Grattan (Henry), een beroemd Iersch redenaar, geboren te Dublin in 1750, werd in 1775 door den invloed van lord Charlemont lid van het Iersche Parlement, en stond weldra aan het hoofd der oppositie, die er in 1782 in slaagde, de acte van 1721, welke Ierland afhankelijk maakte van de wetgevende magt in Engeland, te doen herroepen.
Het Iersche Parlement schonk hem daarvoor eene belooning van 50000 pond sterling. Minder gelukkig slaagde hij in het tot stand brengen van de emancipatie der R. Katholieken, waarvoor hij, schoon zelf Protestant, met ijver streed. De onderkoning, graaf Fitzwilliam, die zijne gevoelens deelde, werd door de regéring ontslagen, en kort daarna (1798) barstte de opstand los, die een noodlottigen invloed gehad heeft op de Iersche aangelegenheden. Met diepe droefheid keerde Grattan tot het ambteloos leven terug en trad eerst weder op, om in 1800 — doch vruchteloos — de vereeniging van Ierland met Engeland te bestrijden. In 1805 werd hij afgevaardigd naar het Engelsche Parlement, waar hij met moed zijne vrijzinnige beginselen bleef handhaven, en overleed te Londen den 14den Mei 1820. Zijne redevoeringen zijn door zijn zoon in 4 deelen (1822) uitgegeven.

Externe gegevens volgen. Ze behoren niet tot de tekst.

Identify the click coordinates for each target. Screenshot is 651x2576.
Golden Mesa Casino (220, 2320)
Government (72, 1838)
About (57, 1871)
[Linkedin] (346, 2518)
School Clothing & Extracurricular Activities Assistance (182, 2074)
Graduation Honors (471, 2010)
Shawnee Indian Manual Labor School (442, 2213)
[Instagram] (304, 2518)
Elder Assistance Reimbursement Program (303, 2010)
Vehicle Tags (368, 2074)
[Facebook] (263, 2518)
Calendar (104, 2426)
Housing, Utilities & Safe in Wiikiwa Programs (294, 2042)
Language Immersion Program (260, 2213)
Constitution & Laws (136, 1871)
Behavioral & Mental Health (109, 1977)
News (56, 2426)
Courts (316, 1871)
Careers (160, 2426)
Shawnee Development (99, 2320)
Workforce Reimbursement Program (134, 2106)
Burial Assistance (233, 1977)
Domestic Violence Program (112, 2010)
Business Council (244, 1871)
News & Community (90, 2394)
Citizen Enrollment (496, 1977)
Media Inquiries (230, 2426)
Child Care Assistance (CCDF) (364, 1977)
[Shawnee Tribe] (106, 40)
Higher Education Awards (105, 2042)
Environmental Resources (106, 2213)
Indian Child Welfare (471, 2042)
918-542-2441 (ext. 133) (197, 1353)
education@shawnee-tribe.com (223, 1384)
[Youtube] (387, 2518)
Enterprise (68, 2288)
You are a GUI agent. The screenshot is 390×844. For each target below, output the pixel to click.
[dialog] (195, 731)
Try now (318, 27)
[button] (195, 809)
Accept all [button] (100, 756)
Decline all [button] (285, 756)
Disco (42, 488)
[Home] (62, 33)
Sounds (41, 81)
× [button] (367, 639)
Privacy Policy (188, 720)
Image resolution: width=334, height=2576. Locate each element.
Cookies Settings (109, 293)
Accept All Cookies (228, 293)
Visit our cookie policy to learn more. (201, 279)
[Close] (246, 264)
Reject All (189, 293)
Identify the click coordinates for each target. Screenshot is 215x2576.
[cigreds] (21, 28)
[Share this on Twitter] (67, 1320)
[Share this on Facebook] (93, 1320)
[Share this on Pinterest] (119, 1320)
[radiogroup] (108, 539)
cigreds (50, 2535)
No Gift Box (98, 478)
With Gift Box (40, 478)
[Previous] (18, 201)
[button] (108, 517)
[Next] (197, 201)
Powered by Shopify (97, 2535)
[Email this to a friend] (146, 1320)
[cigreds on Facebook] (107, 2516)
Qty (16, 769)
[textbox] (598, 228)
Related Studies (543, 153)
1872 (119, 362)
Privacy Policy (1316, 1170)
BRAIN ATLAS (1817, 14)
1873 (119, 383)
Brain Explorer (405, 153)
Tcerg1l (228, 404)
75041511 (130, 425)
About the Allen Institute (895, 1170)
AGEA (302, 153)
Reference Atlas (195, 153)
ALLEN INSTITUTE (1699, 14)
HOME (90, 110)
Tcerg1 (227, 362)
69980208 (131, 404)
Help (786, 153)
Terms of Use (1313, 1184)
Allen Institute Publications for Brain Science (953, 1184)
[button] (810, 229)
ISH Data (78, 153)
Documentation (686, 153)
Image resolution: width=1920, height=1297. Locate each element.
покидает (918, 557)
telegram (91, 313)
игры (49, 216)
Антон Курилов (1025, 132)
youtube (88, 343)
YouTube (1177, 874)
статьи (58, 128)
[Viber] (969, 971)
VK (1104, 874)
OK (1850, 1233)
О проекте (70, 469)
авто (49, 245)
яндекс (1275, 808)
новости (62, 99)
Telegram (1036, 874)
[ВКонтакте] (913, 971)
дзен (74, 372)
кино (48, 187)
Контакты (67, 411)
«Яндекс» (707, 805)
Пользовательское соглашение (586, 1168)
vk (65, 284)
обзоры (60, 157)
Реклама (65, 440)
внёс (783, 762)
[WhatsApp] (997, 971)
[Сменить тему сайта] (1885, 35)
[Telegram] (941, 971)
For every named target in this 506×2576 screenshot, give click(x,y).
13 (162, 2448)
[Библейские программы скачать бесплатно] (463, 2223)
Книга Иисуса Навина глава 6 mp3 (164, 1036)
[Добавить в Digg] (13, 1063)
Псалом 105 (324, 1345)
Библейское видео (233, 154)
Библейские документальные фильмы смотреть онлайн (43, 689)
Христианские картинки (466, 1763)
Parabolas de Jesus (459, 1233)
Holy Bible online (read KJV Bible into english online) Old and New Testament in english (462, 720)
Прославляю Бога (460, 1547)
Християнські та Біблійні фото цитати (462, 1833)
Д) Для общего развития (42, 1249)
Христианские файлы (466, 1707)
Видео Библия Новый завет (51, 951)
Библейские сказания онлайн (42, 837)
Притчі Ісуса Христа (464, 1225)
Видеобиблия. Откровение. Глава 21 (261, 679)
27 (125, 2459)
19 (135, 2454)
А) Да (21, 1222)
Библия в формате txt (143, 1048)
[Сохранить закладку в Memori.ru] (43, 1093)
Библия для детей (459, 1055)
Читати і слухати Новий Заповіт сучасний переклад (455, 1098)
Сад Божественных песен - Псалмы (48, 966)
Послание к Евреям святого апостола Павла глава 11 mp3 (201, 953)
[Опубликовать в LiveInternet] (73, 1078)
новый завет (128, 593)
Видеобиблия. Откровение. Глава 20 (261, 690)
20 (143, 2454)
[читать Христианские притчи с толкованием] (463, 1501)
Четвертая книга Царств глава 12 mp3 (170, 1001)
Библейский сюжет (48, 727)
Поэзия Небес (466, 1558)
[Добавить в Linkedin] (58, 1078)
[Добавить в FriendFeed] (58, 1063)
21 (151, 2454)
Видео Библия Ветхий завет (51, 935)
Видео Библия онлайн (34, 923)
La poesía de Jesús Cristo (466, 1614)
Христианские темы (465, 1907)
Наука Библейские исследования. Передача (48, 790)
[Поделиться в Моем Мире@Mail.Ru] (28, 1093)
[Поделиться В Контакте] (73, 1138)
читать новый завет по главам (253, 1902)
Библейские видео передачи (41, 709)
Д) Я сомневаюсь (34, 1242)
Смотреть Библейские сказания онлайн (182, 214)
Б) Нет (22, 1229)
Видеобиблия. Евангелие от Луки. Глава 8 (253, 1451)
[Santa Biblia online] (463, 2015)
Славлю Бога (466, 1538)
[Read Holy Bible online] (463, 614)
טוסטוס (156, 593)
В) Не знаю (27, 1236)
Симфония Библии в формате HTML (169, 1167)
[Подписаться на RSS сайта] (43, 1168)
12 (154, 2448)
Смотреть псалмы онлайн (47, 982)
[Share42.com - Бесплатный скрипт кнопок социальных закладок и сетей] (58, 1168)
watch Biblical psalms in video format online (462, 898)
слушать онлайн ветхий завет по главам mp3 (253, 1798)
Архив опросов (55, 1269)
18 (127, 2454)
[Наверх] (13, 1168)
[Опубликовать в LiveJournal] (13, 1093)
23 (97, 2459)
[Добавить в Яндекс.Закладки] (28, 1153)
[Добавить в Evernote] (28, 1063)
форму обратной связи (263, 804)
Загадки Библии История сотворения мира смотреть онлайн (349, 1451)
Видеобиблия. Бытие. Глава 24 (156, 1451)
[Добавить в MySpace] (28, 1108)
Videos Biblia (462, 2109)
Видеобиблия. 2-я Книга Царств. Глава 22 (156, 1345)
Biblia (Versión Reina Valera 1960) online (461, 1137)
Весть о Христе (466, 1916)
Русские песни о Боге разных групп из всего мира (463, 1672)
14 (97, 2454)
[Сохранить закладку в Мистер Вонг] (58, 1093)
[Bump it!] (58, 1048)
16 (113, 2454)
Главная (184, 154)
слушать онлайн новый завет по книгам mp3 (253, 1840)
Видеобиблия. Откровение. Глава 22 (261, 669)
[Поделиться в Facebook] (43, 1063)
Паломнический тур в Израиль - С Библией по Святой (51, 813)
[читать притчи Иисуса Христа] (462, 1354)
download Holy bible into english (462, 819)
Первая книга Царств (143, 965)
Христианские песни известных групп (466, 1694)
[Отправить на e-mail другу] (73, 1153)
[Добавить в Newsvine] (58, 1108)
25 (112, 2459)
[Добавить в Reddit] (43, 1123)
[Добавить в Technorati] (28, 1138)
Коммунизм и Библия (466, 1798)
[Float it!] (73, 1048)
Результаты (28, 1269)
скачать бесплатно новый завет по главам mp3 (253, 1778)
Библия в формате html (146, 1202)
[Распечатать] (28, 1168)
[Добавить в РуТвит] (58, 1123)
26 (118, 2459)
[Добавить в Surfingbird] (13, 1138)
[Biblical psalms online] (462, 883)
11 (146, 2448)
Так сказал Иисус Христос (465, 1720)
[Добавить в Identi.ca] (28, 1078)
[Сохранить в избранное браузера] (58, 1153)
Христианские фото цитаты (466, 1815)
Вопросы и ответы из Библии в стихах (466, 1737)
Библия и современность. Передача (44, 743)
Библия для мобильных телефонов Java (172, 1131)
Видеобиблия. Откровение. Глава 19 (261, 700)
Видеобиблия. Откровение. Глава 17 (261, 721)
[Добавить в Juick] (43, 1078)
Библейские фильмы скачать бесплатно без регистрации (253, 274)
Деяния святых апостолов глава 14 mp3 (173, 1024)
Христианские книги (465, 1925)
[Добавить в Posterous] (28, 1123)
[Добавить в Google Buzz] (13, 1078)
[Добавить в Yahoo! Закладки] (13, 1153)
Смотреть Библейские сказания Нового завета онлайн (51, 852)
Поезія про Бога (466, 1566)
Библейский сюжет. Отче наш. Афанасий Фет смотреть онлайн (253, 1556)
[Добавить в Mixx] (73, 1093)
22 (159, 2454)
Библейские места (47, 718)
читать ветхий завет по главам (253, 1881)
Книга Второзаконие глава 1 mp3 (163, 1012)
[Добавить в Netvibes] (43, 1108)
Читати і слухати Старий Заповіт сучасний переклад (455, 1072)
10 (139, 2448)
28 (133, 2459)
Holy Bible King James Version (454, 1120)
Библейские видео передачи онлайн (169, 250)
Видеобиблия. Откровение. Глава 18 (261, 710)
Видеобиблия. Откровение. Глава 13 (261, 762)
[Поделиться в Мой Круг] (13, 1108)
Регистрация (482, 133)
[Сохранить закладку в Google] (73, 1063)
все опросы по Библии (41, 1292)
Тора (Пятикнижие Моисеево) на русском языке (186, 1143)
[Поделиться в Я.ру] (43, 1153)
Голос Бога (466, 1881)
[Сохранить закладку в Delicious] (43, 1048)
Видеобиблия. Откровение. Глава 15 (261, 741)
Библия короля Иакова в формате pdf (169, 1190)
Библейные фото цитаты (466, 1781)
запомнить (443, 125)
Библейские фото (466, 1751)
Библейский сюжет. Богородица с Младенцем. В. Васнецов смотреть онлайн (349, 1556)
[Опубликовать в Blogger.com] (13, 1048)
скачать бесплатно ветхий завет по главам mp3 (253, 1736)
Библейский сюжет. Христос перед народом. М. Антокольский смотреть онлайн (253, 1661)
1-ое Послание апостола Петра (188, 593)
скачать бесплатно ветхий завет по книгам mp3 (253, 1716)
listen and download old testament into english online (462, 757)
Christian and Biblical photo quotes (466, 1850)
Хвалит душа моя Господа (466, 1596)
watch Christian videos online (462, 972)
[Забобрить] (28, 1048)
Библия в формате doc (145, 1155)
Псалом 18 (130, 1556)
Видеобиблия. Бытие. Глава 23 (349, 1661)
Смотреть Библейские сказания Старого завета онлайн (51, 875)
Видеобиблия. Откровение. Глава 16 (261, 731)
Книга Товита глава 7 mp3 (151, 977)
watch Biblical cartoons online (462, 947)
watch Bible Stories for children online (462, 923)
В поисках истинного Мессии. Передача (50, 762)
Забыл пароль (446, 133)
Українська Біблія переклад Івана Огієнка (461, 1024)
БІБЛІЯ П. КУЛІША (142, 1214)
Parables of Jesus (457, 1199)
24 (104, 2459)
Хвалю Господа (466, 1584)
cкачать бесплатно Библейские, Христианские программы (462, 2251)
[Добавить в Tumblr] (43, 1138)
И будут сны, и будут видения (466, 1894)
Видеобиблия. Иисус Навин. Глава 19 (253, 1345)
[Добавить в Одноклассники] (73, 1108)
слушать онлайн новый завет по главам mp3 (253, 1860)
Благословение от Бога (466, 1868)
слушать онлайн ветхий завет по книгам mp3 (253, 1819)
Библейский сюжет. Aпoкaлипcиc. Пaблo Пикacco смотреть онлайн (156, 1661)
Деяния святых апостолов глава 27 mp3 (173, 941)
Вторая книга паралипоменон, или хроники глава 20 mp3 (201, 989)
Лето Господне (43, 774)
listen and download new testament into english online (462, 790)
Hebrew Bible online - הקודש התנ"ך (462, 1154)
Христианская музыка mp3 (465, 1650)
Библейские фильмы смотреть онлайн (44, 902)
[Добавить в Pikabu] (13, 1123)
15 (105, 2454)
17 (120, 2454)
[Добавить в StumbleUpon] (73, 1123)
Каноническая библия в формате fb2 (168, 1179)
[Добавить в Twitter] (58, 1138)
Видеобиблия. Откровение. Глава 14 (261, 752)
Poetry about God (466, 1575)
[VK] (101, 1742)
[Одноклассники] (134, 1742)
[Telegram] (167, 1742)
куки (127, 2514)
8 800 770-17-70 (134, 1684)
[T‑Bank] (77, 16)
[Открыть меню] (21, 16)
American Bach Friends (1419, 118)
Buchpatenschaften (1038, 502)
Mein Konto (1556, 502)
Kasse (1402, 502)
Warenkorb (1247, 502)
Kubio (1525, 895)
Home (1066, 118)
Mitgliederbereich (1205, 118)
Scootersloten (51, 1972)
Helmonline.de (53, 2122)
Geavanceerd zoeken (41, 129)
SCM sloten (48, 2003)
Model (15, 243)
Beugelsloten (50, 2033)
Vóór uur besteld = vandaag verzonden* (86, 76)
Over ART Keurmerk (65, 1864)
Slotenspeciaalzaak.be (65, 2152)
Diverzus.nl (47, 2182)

Deze zoon, desgelijks Henry genaamd, geboren omstreeks 1790, werd evenzeer lid van het Parlement, en overleed den 16den Julij 1859. — Tot dezelfde familie behoort de bekende schrijver Thomas Colley Grattan, geboren in 1796 en de vervaardiger van „Highways and byways (1823—1827, 8 dln)”, — „The heiress of Bruges (1828, 3 dln)”, — „Jacqueline of Holland (1830, 3 dln)”, — en „Agnes of Mansfeld (1836, 3 dln)”. Hij bevond zich eenigen tijd in ons Vaderland als secretaris van den Britschen ambassadenr sir Charles Bagot en schreef toen zijne uitmuntende „History of te Netherlands”, eerst in Lardner’s „Cabinet-Cyclopaedia” geplaatst en in 1838 afzonderlijk uitgegeven. Van 1839 tot 1848 was hij Britsch consul te Boston, en schreef vervolgens „Civilized America (1859, 2 dln)”, waarin de Amerikaansche toestanden met donkere kleuren geteekend zijn. Ook gaf hij eene soort van levensbeschrijving van zich zelven in „Beaten paths and those who trod them (1862, 2 dln)”, waarna hij den 4den Julij 1864 overleed.